> TASK OBJECTIVE: Reproduce each of the following entries verbatim, keeping every character and line break unchanged.

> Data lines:
☆ ☆ ☆ ☆ ☆
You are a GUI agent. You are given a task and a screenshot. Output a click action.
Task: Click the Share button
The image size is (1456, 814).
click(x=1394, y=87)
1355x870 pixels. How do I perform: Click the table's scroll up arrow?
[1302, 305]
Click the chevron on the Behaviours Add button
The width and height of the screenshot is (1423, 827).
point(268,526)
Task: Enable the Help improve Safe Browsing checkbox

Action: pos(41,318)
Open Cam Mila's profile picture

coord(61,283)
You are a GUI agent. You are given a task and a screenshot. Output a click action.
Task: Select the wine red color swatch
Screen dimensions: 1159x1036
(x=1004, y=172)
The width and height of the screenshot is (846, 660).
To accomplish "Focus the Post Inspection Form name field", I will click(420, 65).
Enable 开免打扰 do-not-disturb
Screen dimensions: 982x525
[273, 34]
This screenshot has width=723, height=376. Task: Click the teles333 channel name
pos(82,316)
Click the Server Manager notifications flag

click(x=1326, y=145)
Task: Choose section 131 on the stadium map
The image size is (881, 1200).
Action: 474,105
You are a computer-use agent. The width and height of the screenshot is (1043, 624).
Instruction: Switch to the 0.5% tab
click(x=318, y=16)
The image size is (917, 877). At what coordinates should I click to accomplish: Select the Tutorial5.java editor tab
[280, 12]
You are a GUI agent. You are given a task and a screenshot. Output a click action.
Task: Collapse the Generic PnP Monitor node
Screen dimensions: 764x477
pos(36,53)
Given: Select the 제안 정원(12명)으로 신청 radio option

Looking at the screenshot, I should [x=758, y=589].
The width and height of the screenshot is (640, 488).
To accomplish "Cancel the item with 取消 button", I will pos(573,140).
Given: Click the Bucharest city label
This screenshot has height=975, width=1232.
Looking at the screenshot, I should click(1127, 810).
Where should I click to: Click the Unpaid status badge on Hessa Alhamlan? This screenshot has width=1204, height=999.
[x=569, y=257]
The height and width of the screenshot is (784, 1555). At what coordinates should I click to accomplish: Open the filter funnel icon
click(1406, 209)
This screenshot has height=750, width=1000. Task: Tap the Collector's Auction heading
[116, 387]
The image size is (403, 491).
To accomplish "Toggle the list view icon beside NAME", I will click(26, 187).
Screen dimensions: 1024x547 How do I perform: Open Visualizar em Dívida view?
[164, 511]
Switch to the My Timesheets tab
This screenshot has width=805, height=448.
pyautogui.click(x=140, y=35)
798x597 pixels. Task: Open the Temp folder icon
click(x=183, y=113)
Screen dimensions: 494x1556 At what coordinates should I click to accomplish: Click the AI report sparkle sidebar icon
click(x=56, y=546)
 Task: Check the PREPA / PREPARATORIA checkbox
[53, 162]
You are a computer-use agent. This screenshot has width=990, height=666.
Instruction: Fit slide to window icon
☆ ☆ ☆ ☆ ☆
> OUTPUT FOR THIS EXERCISE:
You are a GUI agent. You are given a task and a screenshot. Output a click action.
Task: Click the Share button
The image size is (1456, 814).
click(x=1394, y=87)
1355x870 pixels. How do I perform: Click the table's scroll up arrow?
[1302, 305]
Click the chevron on the Behaviours Add button
The width and height of the screenshot is (1423, 827).
point(268,526)
Task: Enable the Help improve Safe Browsing checkbox

Action: pos(41,318)
Open Cam Mila's profile picture

coord(61,283)
You are a GUI agent. You are given a task and a screenshot. Output a click action.
Task: Select the wine red color swatch
Screen dimensions: 1159x1036
(x=1004, y=172)
The width and height of the screenshot is (846, 660).
To accomplish "Focus the Post Inspection Form name field", I will click(420, 65).
Enable 开免打扰 do-not-disturb
Screen dimensions: 982x525
[273, 34]
This screenshot has width=723, height=376. Task: Click the teles333 channel name
pos(82,316)
Click the Server Manager notifications flag

click(x=1326, y=145)
Task: Choose section 131 on the stadium map
The image size is (881, 1200).
Action: 474,105
You are a computer-use agent. The width and height of the screenshot is (1043, 624).
Instruction: Switch to the 0.5% tab
click(x=318, y=16)
The image size is (917, 877). At what coordinates should I click to accomplish: Select the Tutorial5.java editor tab
[280, 12]
You are a GUI agent. You are given a task and a screenshot. Output a click action.
Task: Collapse the Generic PnP Monitor node
Screen dimensions: 764x477
pos(36,53)
Given: Select the 제안 정원(12명)으로 신청 radio option

Looking at the screenshot, I should [x=758, y=589].
The width and height of the screenshot is (640, 488).
To accomplish "Cancel the item with 取消 button", I will pos(573,140).
Given: Click the Bucharest city label
This screenshot has height=975, width=1232.
Looking at the screenshot, I should click(1127, 810).
Where should I click to: Click the Unpaid status badge on Hessa Alhamlan? This screenshot has width=1204, height=999.
[x=569, y=257]
The height and width of the screenshot is (784, 1555). At what coordinates should I click to accomplish: Open the filter funnel icon
click(1406, 209)
This screenshot has height=750, width=1000. Task: Tap the Collector's Auction heading
[116, 387]
The image size is (403, 491).
To accomplish "Toggle the list view icon beside NAME", I will click(26, 187).
Screen dimensions: 1024x547 How do I perform: Open Visualizar em Dívida view?
[164, 511]
Switch to the My Timesheets tab
This screenshot has width=805, height=448.
pyautogui.click(x=140, y=35)
798x597 pixels. Task: Open the Temp folder icon
click(x=183, y=113)
Screen dimensions: 494x1556 At what coordinates should I click to accomplish: Click the AI report sparkle sidebar icon
click(x=56, y=546)
 Task: Check the PREPA / PREPARATORIA checkbox
[53, 162]
You are a computer-use agent. This screenshot has width=990, height=666.
Instruction: Fit slide to window icon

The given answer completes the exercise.